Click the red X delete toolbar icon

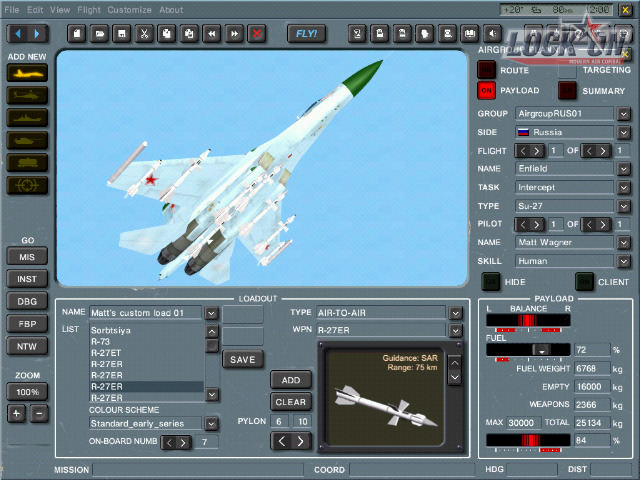pos(258,34)
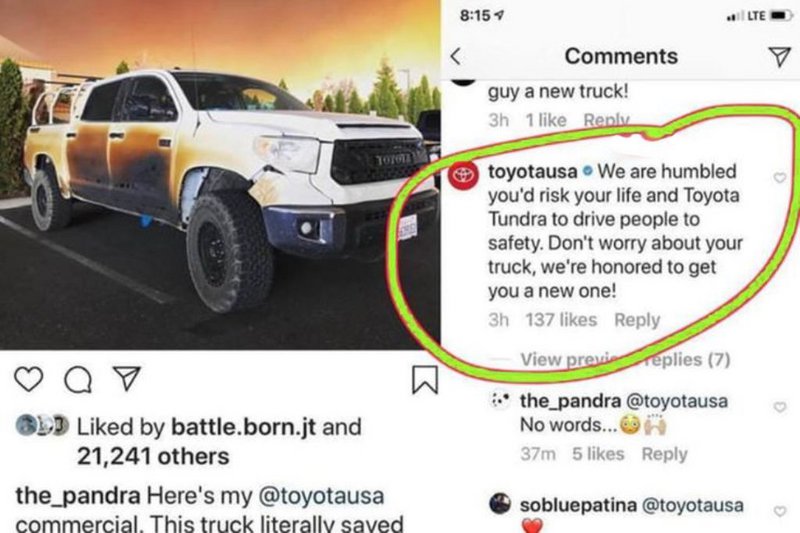800x533 pixels.
Task: Like the sobluepatina comment with its heart
Action: (780, 511)
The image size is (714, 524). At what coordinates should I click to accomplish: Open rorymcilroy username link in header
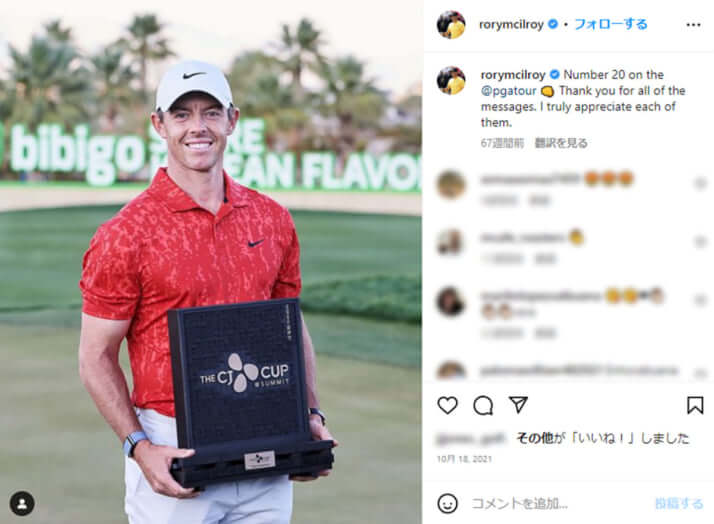(511, 25)
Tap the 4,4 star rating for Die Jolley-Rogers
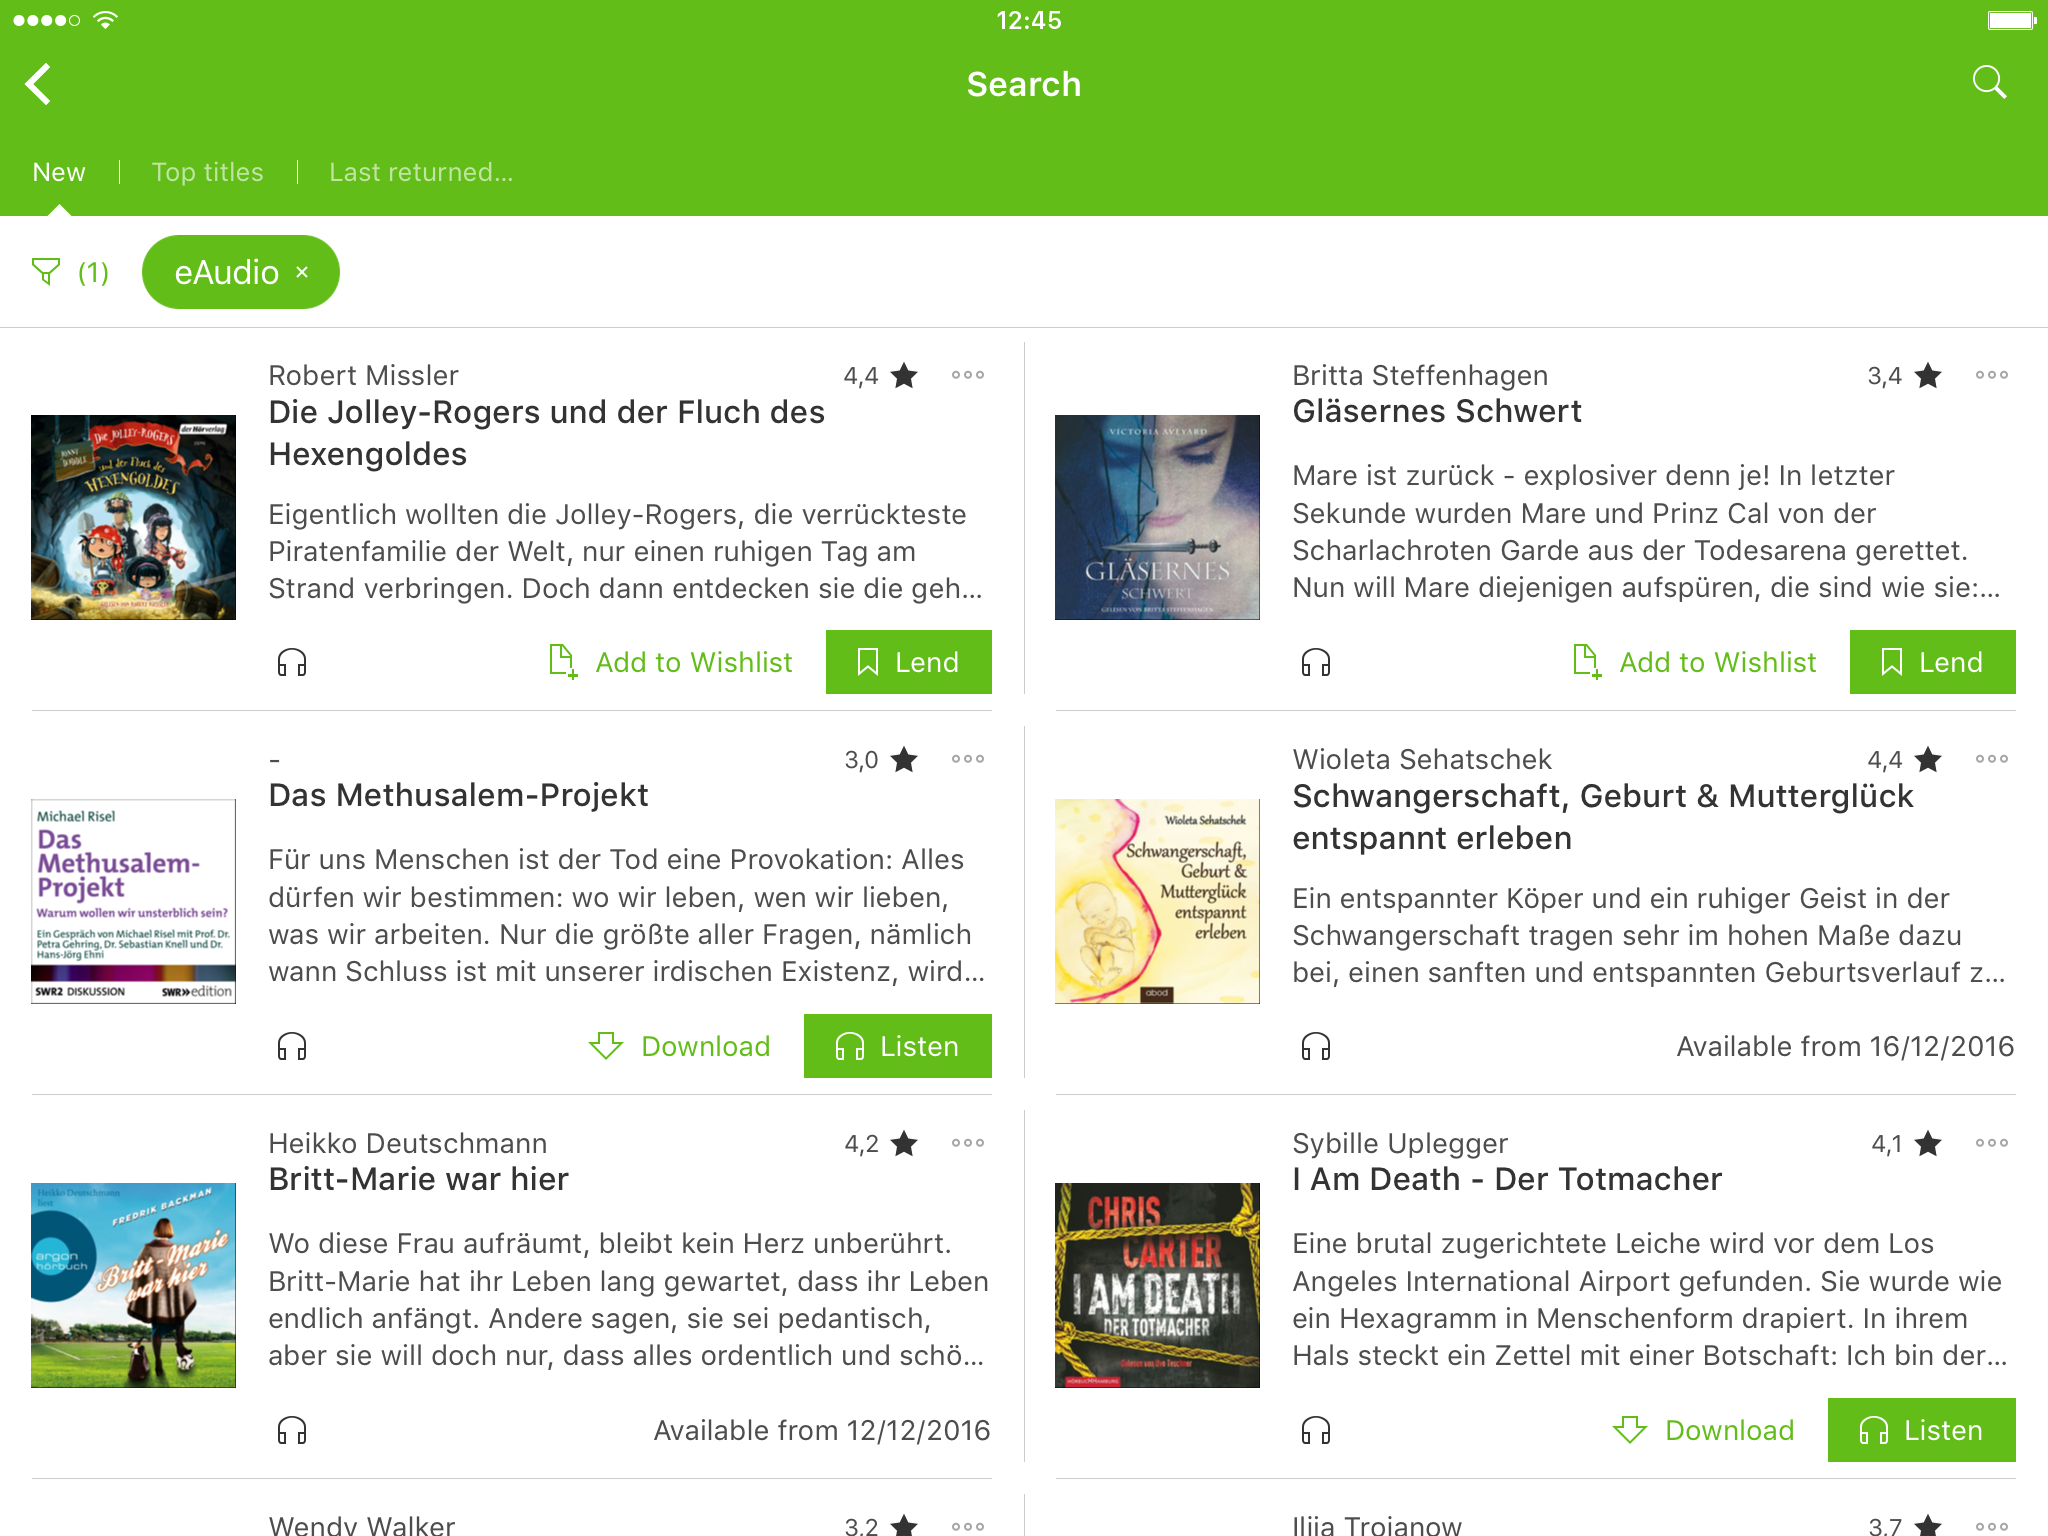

What the task asks: Repeat every line of the data above exactly, but drop the pictures.

Expected answer:
Click the red X delete toolbar icon

pos(258,34)
800x533 pixels.
Task: Like the sobluepatina comment with its heart
Action: (780, 511)
The image size is (714, 524). At what coordinates should I click to accomplish: Open rorymcilroy username link in header
(511, 25)
Tap the 4,4 star rating for Die Jolley-Rogers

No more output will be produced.